Tante sono le lacune di queste ostilità che si svolgono in una dimensione estranea al diritto. Unica eccezione, le azioni per avvio di procedimenti volti a portare i crimini internazionali commessi dalle forze russe davanti alle Corti ucraine o alla Corte Penale Internazionale (o, eventualmente, ad un Tribunale ad hoc).
Tra le questioni che sono rimaste irrisolte, forse anche per lo stallo dell’azione del Consiglio di sicurezza, c’è il dramma dei circa quattro milioni di tonnellate di grano ammassate nei silos ucraini che attende invano di essere esportato.
Il blocco dei porti ucraini
Da marzo il Mar Nero è in una situazione di guerra. Il traffico mercantile è ridotto ai minimi termini. Dopo lo scoppio delle ostilità, decine di mercantili sono rimasti imbottigliati nei porti russi e ucraini finché l’Organizzazione marittima internazionale non ha chiesto alla Russia di creare dei corridoi marittimi sicuri, liberi da mine ed altre minacce, in cui i mercantili potessero navigare per uscire dal Mar Nero.
La Russia, pur avendo subito gravi perdite con l’affondamento di due unità da guerra, continua a bombardare dal mare la zona di Odessa causando danni indiscriminati alla popolazione civile ed ai beni architettonici.

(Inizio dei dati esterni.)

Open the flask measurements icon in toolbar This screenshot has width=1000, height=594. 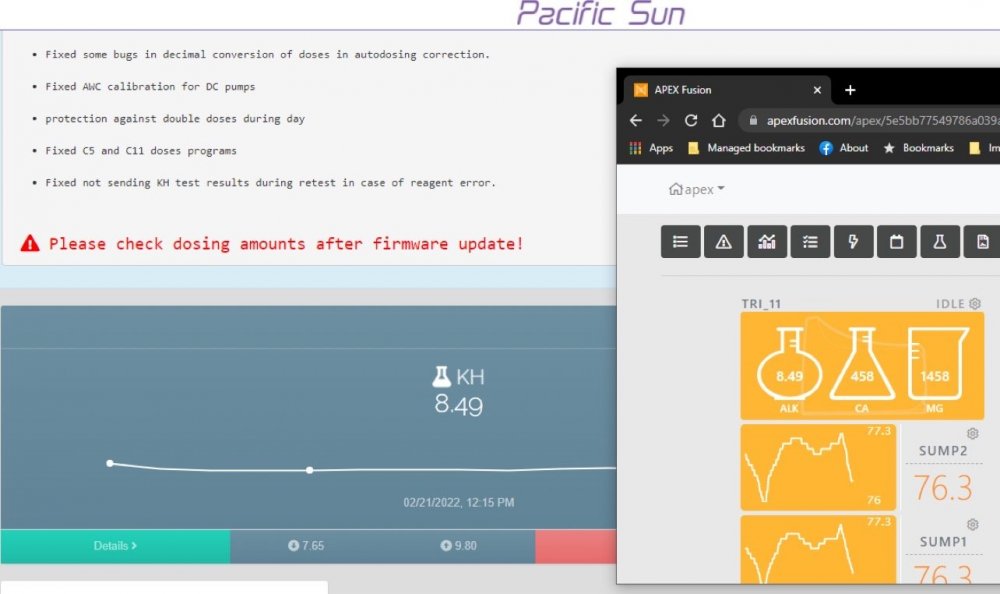(x=940, y=242)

Per effetto del minamento delle acque ucraine e della presenza di unità russe, i traffici commerciali sono quasi fermi. Di fatto la Russia ha così realizzato una sorta di chiusura delle coste dell’avversario, pur non avendo proclamato un vero e proprio blocco navale conforme ai canoni della guerra marittima che postulano lo stazionamento continuo di navi avversarie davanti alle coste nemiche per impedire sia rifornimenti di armi che altre forme di sostegno logistico.
Secondo l’art. 54.1 del primo Protocollo di Ginevra del 1977 è però vietato il blocco volto ad affamare la popolazione civile o a negarle assistenza sanitaria.

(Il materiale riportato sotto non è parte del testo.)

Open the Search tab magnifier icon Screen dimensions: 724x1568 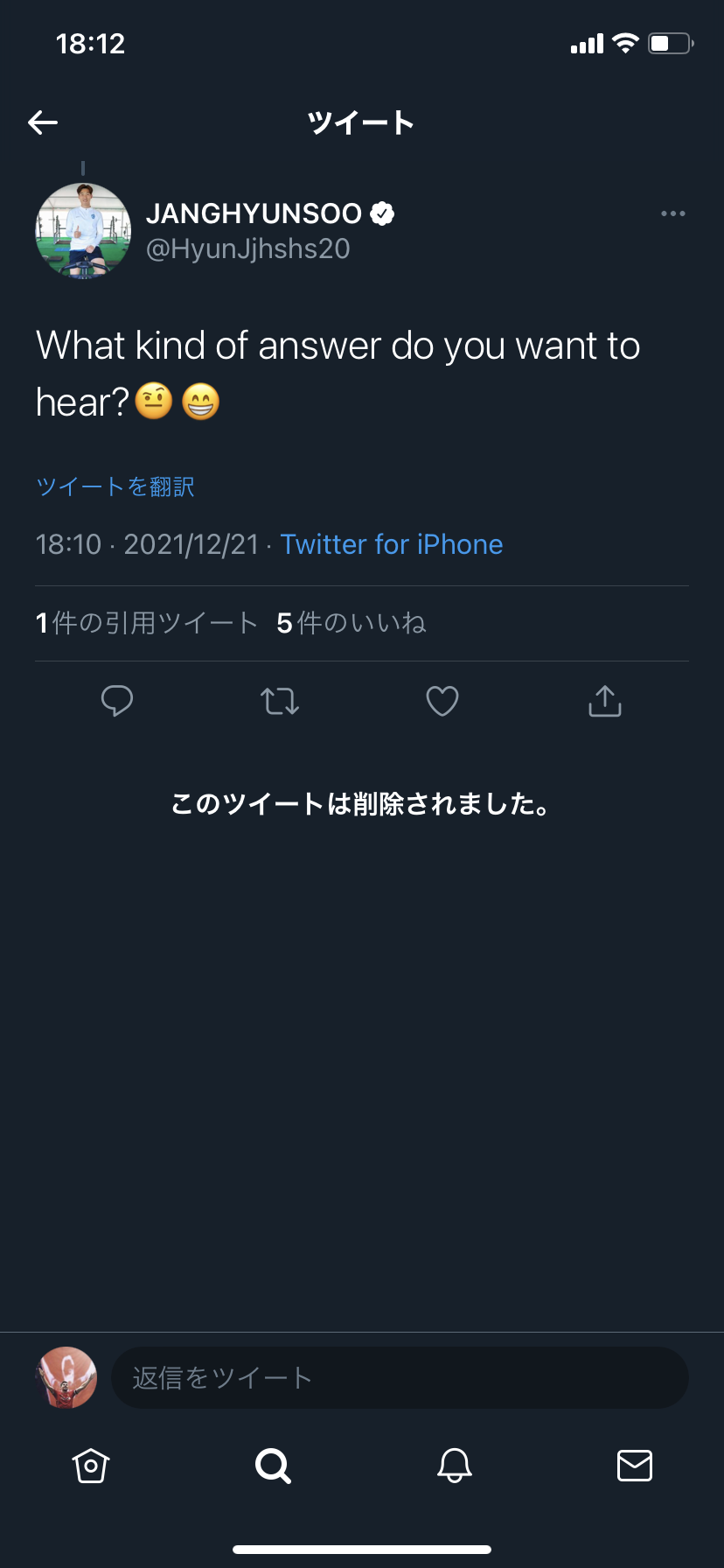273,1466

Doppia catastrofe umanitaria
L’Ucraina è in deficit sia di cibo che di medicinali. Com’è noto l’Ucraina è tuttora il granaio del mondo. Un danno particolare è causato a Kyiv dalla perdita di un intero raccolto di grano che giace nei silos costieri.
Ma il danno maggiore è causato a quegli Stati che sono indifesi rispetto alle speculazioni correlate alla scarsità di grano ucraino. Si tratta principalmente dei Paesi africani e del Medio Oriente con basso reddito pro capite, in primis la Tunisia, nei quali le tensioni per la mancanza di pane rischiano di trasformarsi in rivolte sociali.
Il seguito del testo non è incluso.